The Bastian-Blessing Company v. Stroope

155 S.W.2d 892, 203 Ark. 116, 1941 Ark. LEXIS 328
CourtSupreme Court of Arkansas
DecidedNovember 24, 1941
Docket4-6492
StatusPublished
Cited by1 cases

This text of 155 S.W.2d 892 (The Bastian-Blessing Company v. Stroope) is published on Counsel Stack Legal Research, covering Supreme Court of Arkansas primary law. Counsel Stack provides free access to over 12 million legal documents including statutes, case law, regulations, and constitutions.

Bluebook
The Bastian-Blessing Company v. Stroope, 155 S.W.2d 892, 203 Ark. 116, 1941 Ark. LEXIS 328 (Ark. 1941).

Opinion

Holt, J.

On June 2,1939, Joe Davis sold to appellee, C. S. Stroope of Camden, Arkansas, certain soda fountain equipment for freezing and preserving ice cream, taking therefor Stroope’s note in the amount of $1,298 and a “conditional sale contract” from Stroope in which title was retained in Davis until the payment of the note in full. On the same date (June 2, 1939), Joe Davis assigned the note and contract to appellant, The BastianBlessing Company.

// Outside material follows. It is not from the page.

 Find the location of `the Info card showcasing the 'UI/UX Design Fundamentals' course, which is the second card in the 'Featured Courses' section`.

Shortly thereafter the fountain equipment and accessories were shipped to Stroope and installed by Davis in Stroope’s place of business in Camden, Arkansas.

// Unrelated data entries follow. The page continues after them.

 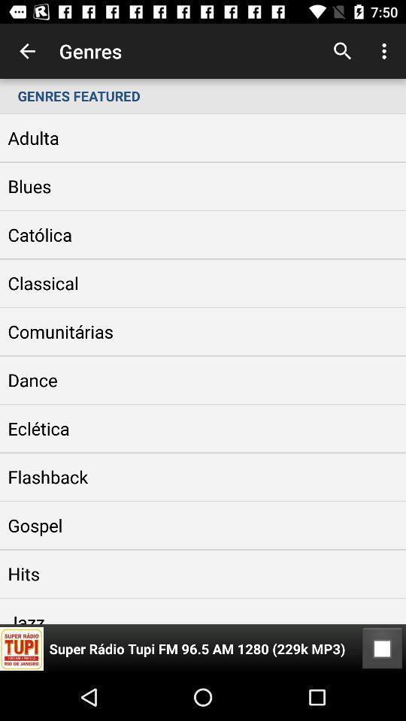 I want to click on the app next to genres item, so click(x=342, y=51).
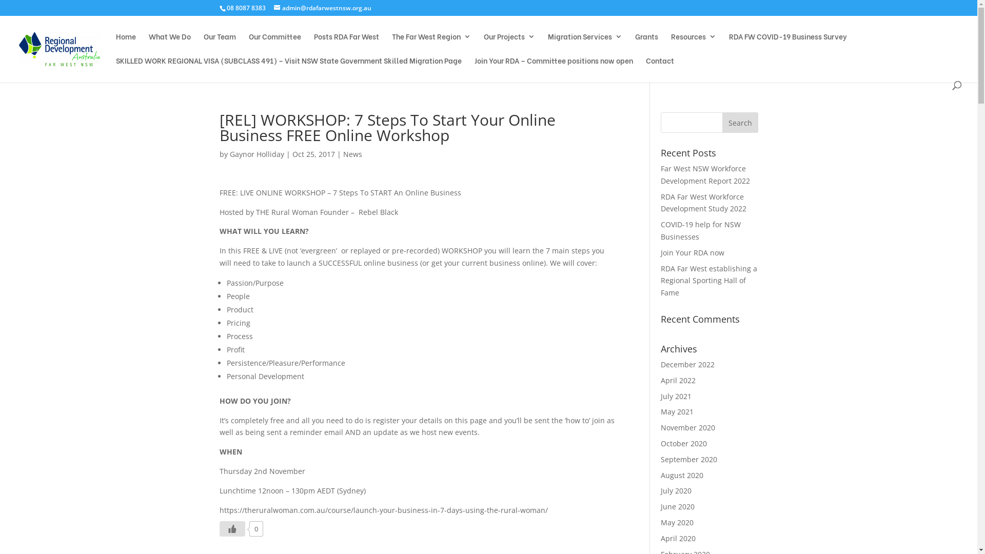  Describe the element at coordinates (671, 44) in the screenshot. I see `'Resources'` at that location.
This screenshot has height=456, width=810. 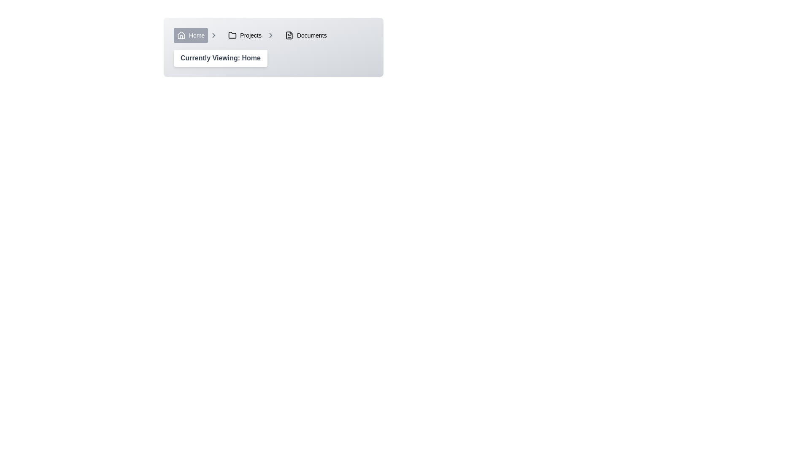 I want to click on the folder icon associated with the 'Projects' label, which is styled with a minimalistic outline and located in the top-left corner of the navigation bar, so click(x=232, y=35).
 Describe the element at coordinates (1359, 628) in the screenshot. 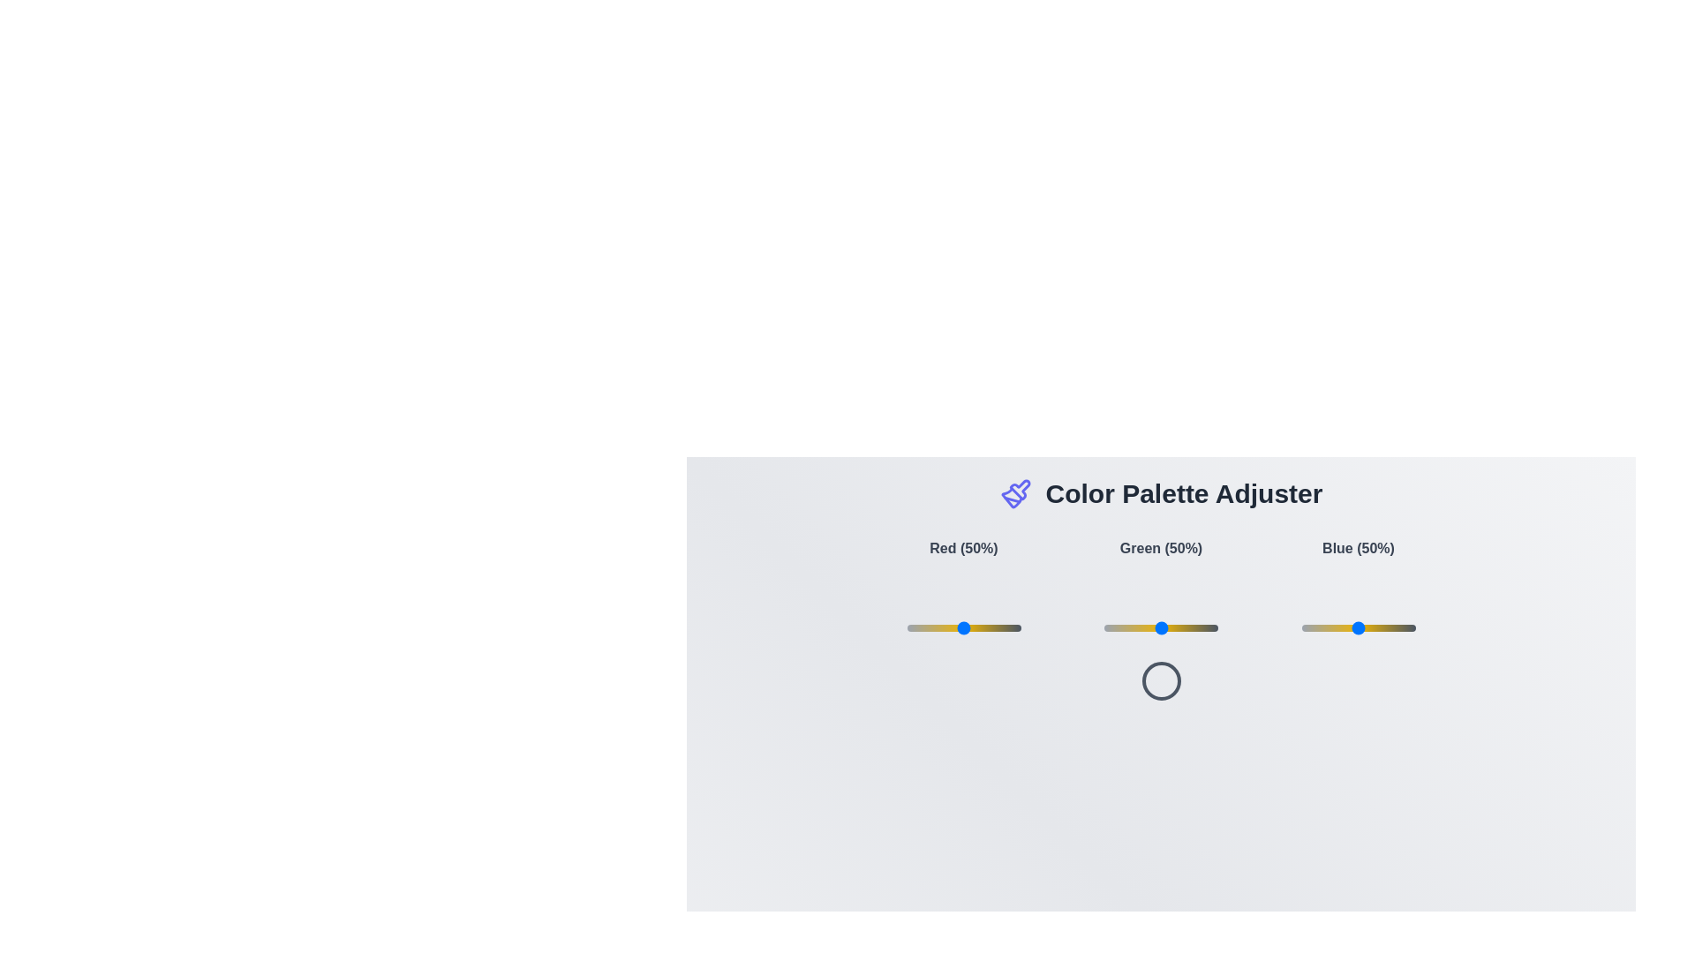

I see `the blue color slider to 51%` at that location.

Stroope refused to make payments on the note and on December 30, 1939, appellant brought this suit against appellee, Stroope, to recover the balance ($1,261 with interest) due on the note and sale contract. It alleged in its complaint “That the said Joe Davis, for a valuable consideration, on June 2, 1939, sold and assigned said note and contract to the plaintiff, The Bastian-Blessing Company, who is the owner in due course and before maturity of the same. ’ ’

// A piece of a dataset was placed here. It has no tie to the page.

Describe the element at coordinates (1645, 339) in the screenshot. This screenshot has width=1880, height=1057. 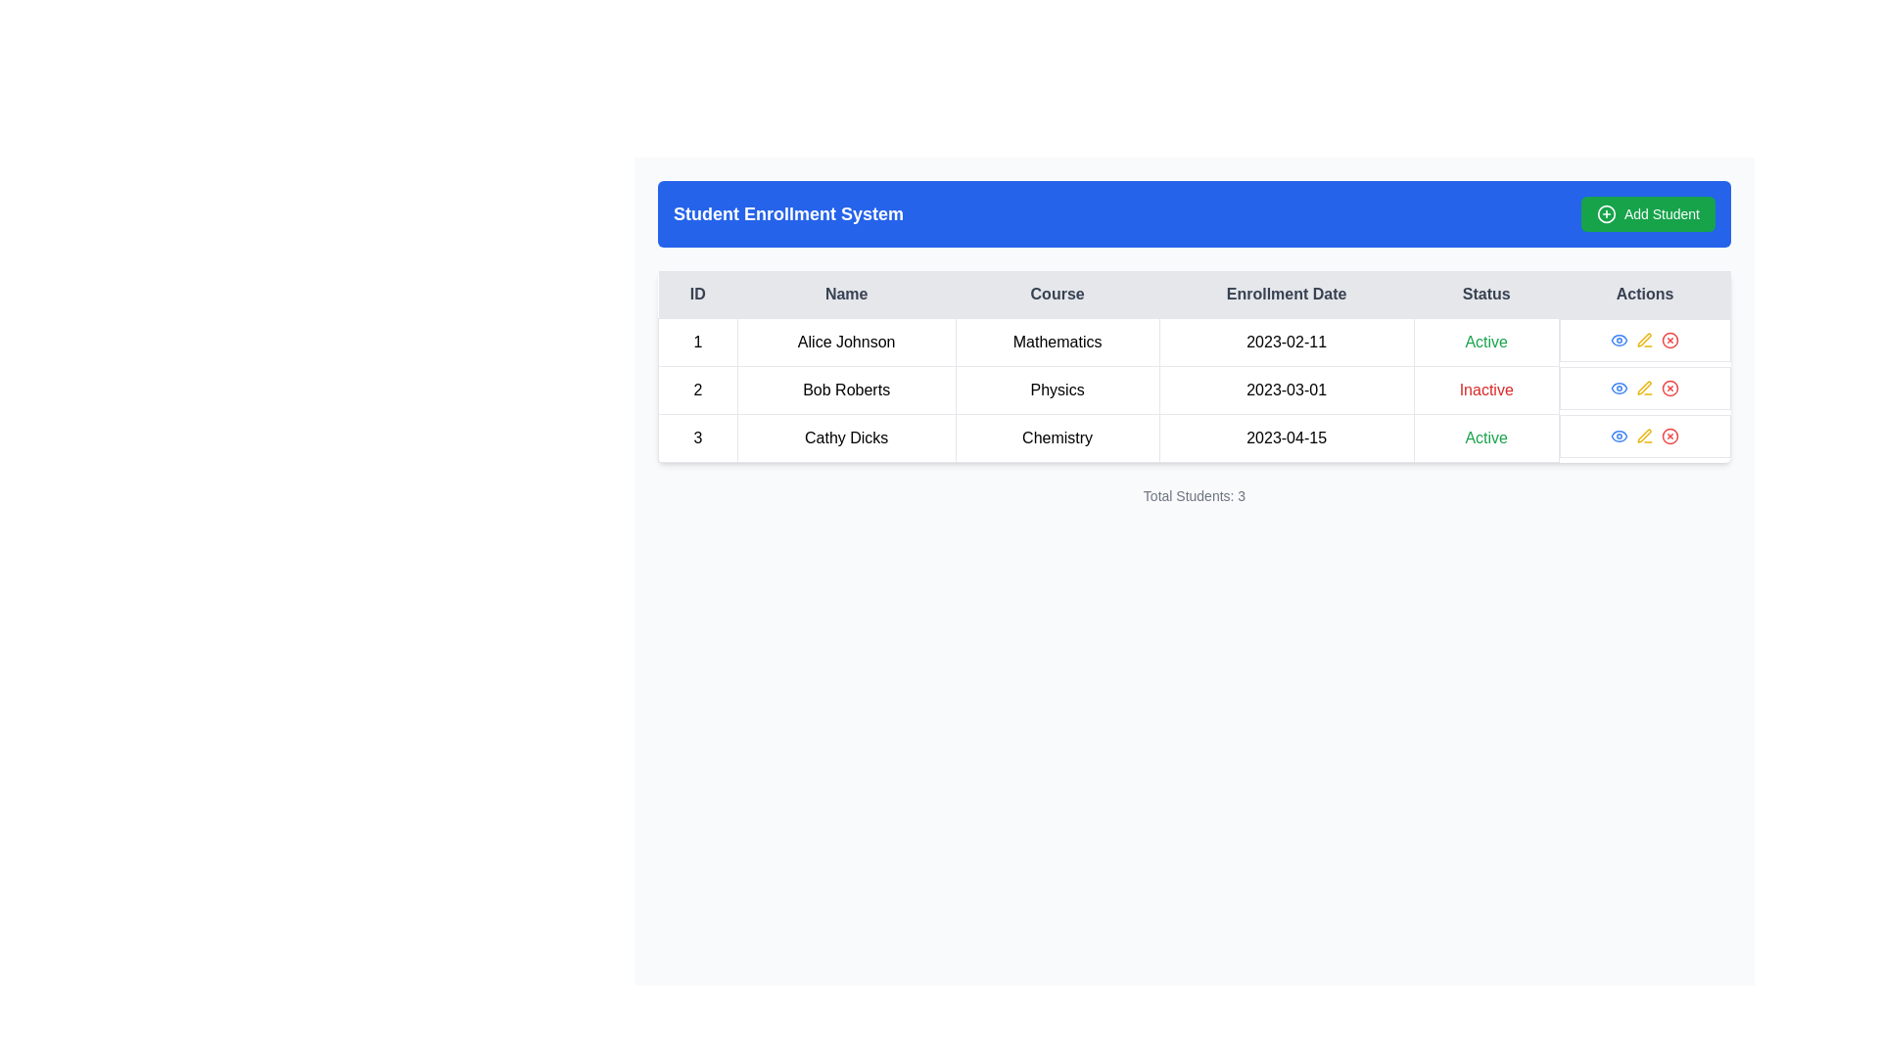
I see `the interactive icons in the Actions column for the first row of the table corresponding to 'Alice Johnson'` at that location.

Appellee, after admitting the execution of the note and sale contract, the delivery and installation of the equipment in his place of business at Camden, denied every other material allegation in the complaint, and alleged “that said Joe Davis was the agent of plaintiff and acting for it in making said contract and represented and told the defendant that said fountain, counter, earbonator and compressor was what he wanted and-that said property would keep and hold ice cream in such condition as to make it sell and be marketable; that said property was in Chicago when the defendant contracted with said Joe Davis, and defendant had no chance or opportunity to try or test said property at the time of making said contract, and relied altogether on the statements and representation of said Joe Davis; that the said contract is fraudulent and void,” and further that the equipment would not perform the service for which it was sold to him, was defective, waived all claims to the property, offered to return same- to appellant,‘and filed ‘ ‘ counterclaim ’ ’ alleging damages in the amount of $500.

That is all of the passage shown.